[MATERIAL TO PROCESS Boundary: Start]
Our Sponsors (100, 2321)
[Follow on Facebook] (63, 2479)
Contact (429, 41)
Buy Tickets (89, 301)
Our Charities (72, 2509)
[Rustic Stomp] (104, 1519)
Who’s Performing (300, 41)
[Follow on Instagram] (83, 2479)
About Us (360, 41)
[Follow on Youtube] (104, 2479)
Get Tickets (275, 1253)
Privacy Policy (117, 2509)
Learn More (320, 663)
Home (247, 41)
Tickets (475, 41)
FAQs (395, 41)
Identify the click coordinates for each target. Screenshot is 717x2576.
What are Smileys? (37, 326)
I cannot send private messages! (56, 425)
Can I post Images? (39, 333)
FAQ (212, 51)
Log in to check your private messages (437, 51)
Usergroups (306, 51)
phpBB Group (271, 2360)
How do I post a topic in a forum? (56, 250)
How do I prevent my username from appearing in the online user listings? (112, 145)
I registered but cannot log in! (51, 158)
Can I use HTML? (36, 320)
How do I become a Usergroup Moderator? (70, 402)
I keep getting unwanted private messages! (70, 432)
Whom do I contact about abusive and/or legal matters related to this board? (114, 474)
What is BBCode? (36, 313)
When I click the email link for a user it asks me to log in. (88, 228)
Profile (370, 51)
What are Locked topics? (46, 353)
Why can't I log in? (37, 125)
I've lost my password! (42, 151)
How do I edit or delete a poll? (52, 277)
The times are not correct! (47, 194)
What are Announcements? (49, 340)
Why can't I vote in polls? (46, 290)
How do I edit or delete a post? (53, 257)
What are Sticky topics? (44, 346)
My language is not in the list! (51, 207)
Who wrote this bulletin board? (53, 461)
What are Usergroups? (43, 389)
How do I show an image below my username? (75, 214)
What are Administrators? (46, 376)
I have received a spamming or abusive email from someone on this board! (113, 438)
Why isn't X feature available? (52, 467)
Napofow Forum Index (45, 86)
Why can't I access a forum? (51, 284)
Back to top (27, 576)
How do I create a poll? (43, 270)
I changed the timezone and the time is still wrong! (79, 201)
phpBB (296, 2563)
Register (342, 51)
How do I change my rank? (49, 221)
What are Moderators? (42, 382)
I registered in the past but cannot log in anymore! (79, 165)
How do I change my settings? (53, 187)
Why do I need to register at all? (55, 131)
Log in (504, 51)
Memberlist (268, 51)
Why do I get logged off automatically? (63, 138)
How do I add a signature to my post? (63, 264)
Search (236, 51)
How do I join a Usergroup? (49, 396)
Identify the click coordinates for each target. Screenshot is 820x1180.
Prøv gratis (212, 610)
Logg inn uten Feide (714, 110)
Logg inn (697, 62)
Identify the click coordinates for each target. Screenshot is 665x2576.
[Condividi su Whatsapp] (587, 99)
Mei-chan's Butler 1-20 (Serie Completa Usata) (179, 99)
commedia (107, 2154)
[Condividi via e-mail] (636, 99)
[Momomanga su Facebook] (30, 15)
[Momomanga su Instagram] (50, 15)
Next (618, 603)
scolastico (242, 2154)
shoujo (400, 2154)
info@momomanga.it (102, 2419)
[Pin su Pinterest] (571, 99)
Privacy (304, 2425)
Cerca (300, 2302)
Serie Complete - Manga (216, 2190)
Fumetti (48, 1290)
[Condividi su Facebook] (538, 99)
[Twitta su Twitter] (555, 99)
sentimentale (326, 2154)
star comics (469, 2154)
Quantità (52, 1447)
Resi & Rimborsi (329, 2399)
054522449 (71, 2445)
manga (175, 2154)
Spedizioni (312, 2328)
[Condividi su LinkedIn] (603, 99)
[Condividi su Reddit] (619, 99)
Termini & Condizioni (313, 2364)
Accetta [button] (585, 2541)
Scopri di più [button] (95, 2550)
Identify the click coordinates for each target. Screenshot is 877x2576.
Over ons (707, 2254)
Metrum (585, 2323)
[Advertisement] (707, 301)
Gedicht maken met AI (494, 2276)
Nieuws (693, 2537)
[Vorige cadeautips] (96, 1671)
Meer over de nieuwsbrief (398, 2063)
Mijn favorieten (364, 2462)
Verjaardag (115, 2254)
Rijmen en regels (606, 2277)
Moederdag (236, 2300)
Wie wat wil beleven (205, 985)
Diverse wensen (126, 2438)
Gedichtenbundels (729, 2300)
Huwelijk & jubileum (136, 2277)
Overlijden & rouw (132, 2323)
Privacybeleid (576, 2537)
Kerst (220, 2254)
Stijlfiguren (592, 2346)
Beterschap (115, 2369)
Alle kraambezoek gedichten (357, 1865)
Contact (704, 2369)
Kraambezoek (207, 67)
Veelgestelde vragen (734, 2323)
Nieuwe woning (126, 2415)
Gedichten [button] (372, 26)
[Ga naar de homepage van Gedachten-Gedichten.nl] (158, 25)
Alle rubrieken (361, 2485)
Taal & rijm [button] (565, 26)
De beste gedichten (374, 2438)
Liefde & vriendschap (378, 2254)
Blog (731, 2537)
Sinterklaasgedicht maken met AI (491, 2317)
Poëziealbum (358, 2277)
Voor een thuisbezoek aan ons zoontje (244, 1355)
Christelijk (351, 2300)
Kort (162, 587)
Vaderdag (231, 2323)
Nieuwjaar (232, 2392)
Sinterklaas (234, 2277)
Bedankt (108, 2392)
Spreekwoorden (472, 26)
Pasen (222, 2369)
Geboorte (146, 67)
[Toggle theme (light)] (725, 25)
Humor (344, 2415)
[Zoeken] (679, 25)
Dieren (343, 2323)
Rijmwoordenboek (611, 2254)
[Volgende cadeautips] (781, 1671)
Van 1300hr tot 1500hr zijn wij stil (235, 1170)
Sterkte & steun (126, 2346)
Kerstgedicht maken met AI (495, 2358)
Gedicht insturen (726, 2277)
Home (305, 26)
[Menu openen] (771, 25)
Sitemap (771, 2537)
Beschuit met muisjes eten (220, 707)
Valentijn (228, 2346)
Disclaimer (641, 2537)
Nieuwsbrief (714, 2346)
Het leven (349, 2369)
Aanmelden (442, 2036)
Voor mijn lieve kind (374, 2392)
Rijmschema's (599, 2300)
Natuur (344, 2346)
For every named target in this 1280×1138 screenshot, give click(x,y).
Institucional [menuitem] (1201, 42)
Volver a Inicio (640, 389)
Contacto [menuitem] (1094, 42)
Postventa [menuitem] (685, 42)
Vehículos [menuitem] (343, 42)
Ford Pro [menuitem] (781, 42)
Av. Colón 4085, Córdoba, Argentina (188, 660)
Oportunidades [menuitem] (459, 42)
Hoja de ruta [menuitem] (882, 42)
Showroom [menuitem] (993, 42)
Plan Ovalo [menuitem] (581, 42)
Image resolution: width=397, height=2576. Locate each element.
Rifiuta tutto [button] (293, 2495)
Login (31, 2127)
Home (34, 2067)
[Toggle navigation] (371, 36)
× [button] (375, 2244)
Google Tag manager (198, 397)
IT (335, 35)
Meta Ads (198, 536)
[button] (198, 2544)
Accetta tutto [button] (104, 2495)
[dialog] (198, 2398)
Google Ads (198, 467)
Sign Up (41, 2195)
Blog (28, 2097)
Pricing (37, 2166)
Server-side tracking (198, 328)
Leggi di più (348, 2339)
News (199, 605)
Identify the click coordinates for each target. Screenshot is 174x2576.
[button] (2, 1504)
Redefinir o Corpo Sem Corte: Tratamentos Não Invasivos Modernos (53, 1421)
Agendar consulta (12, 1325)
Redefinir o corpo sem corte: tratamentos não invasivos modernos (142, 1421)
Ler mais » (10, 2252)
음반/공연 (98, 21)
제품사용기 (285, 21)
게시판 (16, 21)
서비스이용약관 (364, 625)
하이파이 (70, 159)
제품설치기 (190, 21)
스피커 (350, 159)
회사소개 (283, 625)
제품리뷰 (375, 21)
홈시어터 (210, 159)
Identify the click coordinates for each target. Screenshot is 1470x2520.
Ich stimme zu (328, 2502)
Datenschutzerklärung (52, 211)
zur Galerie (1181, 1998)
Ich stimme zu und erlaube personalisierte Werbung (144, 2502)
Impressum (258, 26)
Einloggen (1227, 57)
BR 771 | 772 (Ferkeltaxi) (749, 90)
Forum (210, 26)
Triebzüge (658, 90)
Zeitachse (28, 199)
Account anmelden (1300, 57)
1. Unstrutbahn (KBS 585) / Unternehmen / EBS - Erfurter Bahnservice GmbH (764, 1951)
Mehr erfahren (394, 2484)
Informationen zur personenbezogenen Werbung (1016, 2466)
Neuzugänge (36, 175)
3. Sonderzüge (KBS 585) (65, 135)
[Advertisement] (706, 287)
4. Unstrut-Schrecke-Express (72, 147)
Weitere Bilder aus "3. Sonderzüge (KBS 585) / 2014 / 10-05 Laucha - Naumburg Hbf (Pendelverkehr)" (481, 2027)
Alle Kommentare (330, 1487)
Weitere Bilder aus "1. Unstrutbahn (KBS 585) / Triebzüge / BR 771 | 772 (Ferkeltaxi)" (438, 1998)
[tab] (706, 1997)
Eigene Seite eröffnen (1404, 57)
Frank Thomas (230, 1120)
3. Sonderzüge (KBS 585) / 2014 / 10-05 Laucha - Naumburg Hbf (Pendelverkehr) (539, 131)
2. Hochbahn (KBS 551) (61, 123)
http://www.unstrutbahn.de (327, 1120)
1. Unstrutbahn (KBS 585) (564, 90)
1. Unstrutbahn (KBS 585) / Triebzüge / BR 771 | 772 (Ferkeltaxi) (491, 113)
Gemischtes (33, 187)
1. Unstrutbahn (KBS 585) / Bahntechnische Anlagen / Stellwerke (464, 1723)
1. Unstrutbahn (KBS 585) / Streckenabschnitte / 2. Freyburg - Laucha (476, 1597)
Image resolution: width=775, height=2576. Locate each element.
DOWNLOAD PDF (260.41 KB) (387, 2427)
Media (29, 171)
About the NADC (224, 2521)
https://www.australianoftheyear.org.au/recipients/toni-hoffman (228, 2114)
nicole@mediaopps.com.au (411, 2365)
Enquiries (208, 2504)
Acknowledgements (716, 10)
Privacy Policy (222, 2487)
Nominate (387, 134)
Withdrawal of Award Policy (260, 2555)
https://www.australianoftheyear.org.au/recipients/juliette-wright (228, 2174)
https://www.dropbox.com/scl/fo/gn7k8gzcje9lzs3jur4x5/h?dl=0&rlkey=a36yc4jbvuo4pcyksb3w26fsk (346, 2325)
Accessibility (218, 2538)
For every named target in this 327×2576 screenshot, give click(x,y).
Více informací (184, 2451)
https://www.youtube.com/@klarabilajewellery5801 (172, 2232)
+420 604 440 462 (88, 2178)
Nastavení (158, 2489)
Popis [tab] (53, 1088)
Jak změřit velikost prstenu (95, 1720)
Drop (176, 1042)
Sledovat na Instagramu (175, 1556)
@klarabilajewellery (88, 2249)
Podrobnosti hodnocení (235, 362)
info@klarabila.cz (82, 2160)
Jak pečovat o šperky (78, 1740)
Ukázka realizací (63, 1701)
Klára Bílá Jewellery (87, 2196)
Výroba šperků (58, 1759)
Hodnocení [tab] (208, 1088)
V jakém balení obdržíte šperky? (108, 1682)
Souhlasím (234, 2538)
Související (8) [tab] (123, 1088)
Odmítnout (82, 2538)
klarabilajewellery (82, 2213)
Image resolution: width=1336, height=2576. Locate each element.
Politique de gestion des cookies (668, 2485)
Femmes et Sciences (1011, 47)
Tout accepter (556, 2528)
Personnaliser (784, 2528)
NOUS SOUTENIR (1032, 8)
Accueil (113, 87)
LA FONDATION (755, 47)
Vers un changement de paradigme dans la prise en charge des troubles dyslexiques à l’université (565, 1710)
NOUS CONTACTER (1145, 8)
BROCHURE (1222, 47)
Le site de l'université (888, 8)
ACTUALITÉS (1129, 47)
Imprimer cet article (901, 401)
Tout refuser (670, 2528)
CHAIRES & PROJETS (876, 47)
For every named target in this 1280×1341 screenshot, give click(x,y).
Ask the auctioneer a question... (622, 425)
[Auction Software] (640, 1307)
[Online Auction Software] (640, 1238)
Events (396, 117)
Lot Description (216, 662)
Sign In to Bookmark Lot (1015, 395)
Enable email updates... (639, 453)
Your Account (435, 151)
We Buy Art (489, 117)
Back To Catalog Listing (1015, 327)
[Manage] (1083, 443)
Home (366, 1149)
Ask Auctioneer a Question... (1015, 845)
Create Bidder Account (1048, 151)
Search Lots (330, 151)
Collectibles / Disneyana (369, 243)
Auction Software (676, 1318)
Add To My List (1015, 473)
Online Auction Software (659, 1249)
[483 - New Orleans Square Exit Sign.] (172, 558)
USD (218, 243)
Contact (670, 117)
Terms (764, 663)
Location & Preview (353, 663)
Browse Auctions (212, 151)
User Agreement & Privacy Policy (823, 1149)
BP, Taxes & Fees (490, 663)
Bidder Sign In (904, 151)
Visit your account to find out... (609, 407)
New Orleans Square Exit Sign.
[MATERIAL TO PROCESS Boundary: End]
DIRECTIONS FOR THIS TASK: Copy all lines from the material above that hold the word "Follow".

TASK RESULT:
[Follow on Facebook] (63, 2479)
[Follow on Instagram] (83, 2479)
[Follow on Youtube] (104, 2479)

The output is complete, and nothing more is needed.